### Short task
Copy out every line of the material below word for word.

### Record excerpts
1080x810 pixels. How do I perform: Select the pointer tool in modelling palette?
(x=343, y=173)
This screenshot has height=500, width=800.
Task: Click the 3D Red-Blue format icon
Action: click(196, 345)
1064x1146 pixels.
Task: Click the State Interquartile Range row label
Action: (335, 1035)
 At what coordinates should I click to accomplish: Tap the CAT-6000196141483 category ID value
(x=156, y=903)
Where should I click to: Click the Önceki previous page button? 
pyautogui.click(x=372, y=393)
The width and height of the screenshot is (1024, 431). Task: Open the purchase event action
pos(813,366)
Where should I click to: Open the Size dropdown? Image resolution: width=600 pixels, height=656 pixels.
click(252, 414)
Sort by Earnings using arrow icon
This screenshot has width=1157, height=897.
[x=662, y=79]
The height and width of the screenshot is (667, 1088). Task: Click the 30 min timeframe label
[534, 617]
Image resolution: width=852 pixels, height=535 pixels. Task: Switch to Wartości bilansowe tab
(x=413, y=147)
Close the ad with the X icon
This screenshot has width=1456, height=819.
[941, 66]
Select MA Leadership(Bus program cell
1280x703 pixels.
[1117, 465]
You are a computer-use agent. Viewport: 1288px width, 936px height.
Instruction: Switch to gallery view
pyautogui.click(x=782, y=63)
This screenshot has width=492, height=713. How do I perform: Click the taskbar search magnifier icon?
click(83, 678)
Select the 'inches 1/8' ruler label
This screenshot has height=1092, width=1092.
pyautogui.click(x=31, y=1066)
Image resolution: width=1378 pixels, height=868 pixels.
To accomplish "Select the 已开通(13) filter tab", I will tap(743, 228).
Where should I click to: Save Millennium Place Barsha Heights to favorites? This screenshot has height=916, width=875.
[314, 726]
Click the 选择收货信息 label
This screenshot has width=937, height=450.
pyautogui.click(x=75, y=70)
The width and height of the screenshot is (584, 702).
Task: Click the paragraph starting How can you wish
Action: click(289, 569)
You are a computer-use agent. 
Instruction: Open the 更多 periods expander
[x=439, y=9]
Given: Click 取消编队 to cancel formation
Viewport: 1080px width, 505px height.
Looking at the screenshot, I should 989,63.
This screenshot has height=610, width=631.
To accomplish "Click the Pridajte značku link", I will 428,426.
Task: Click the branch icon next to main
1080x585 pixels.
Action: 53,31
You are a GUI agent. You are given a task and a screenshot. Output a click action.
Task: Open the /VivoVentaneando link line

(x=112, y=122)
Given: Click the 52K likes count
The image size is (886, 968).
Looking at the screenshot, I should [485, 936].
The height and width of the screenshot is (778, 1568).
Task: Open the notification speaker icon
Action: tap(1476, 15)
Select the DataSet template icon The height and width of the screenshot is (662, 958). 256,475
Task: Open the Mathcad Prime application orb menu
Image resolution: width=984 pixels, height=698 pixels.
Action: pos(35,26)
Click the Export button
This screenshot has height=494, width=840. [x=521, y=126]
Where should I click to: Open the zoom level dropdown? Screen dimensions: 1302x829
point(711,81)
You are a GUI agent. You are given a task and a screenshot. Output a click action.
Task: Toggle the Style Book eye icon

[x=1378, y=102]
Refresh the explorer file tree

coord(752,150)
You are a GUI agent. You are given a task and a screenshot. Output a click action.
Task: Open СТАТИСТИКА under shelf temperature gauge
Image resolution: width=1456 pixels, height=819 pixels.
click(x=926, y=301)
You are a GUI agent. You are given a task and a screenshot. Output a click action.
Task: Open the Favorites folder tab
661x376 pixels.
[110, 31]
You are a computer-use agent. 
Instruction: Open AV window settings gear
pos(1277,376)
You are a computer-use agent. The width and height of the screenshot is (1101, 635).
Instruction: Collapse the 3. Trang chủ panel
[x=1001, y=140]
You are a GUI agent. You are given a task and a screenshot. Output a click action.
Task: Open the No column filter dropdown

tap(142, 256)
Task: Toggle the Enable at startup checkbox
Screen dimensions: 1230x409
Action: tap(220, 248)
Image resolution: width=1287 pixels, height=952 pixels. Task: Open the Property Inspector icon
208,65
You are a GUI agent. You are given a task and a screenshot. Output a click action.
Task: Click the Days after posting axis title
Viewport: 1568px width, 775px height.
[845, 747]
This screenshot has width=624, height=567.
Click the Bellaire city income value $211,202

### Written reply
1080x810 pixels. How do I perform: Select the pointer tool in modelling palette?
(x=343, y=173)
This screenshot has height=500, width=800.
Task: Click the 3D Red-Blue format icon
Action: click(196, 345)
1064x1146 pixels.
Task: Click the State Interquartile Range row label
Action: (335, 1035)
 At what coordinates should I click to accomplish: Tap the CAT-6000196141483 category ID value
(x=156, y=903)
Where should I click to: Click the Önceki previous page button? 
pyautogui.click(x=372, y=393)
The width and height of the screenshot is (1024, 431). Task: Open the purchase event action
pos(813,366)
Where should I click to: Open the Size dropdown? Image resolution: width=600 pixels, height=656 pixels.
click(252, 414)
Sort by Earnings using arrow icon
This screenshot has width=1157, height=897.
[x=662, y=79]
The height and width of the screenshot is (667, 1088). Task: Click the 30 min timeframe label
[534, 617]
Image resolution: width=852 pixels, height=535 pixels. Task: Switch to Wartości bilansowe tab
(x=413, y=147)
Close the ad with the X icon
This screenshot has width=1456, height=819.
[941, 66]
Select MA Leadership(Bus program cell
1280x703 pixels.
[1117, 465]
You are a computer-use agent. Viewport: 1288px width, 936px height.
Instruction: Switch to gallery view
pyautogui.click(x=782, y=63)
This screenshot has width=492, height=713. How do I perform: Click the taskbar search magnifier icon?
click(83, 678)
Select the 'inches 1/8' ruler label
This screenshot has height=1092, width=1092.
pyautogui.click(x=31, y=1066)
Image resolution: width=1378 pixels, height=868 pixels.
To accomplish "Select the 已开通(13) filter tab", I will tap(743, 228).
Where should I click to: Save Millennium Place Barsha Heights to favorites? This screenshot has height=916, width=875.
[314, 726]
Click the 选择收货信息 label
This screenshot has width=937, height=450.
pyautogui.click(x=75, y=70)
The width and height of the screenshot is (584, 702).
Task: Click the paragraph starting How can you wish
Action: click(289, 569)
You are a computer-use agent. 
Instruction: Open the 更多 periods expander
[x=439, y=9]
Given: Click 取消编队 to cancel formation
Viewport: 1080px width, 505px height.
Looking at the screenshot, I should 989,63.
This screenshot has height=610, width=631.
To accomplish "Click the Pridajte značku link", I will 428,426.
Task: Click the branch icon next to main
1080x585 pixels.
Action: 53,31
You are a GUI agent. You are given a task and a screenshot. Output a click action.
Task: Open the /VivoVentaneando link line

(x=112, y=122)
Given: Click the 52K likes count
The image size is (886, 968).
Looking at the screenshot, I should [485, 936].
The height and width of the screenshot is (778, 1568).
Task: Open the notification speaker icon
Action: tap(1476, 15)
Select the DataSet template icon The height and width of the screenshot is (662, 958). 256,475
Task: Open the Mathcad Prime application orb menu
Image resolution: width=984 pixels, height=698 pixels.
Action: pos(35,26)
Click the Export button
This screenshot has height=494, width=840. [x=521, y=126]
Where should I click to: Open the zoom level dropdown? Screen dimensions: 1302x829
point(711,81)
You are a GUI agent. You are given a task and a screenshot. Output a click action.
Task: Toggle the Style Book eye icon

[x=1378, y=102]
Refresh the explorer file tree

coord(752,150)
You are a GUI agent. You are given a task and a screenshot. Output a click action.
Task: Open СТАТИСТИКА under shelf temperature gauge
Image resolution: width=1456 pixels, height=819 pixels.
click(x=926, y=301)
You are a GUI agent. You are given a task and a screenshot. Output a click action.
Task: Open the Favorites folder tab
661x376 pixels.
[110, 31]
You are a computer-use agent. 
Instruction: Open AV window settings gear
pos(1277,376)
You are a computer-use agent. The width and height of the screenshot is (1101, 635).
Instruction: Collapse the 3. Trang chủ panel
[x=1001, y=140]
You are a GUI agent. You are given a task and a screenshot. Output a click action.
Task: Open the No column filter dropdown

tap(142, 256)
Task: Toggle the Enable at startup checkbox
Screen dimensions: 1230x409
Action: tap(220, 248)
Image resolution: width=1287 pixels, height=952 pixels. Task: Open the Property Inspector icon
208,65
You are a GUI agent. You are given a task and a screenshot. Output a click action.
Task: Click the Days after posting axis title
Viewport: 1568px width, 775px height.
[845, 747]
This screenshot has width=624, height=567.
Click the Bellaire city income value $211,202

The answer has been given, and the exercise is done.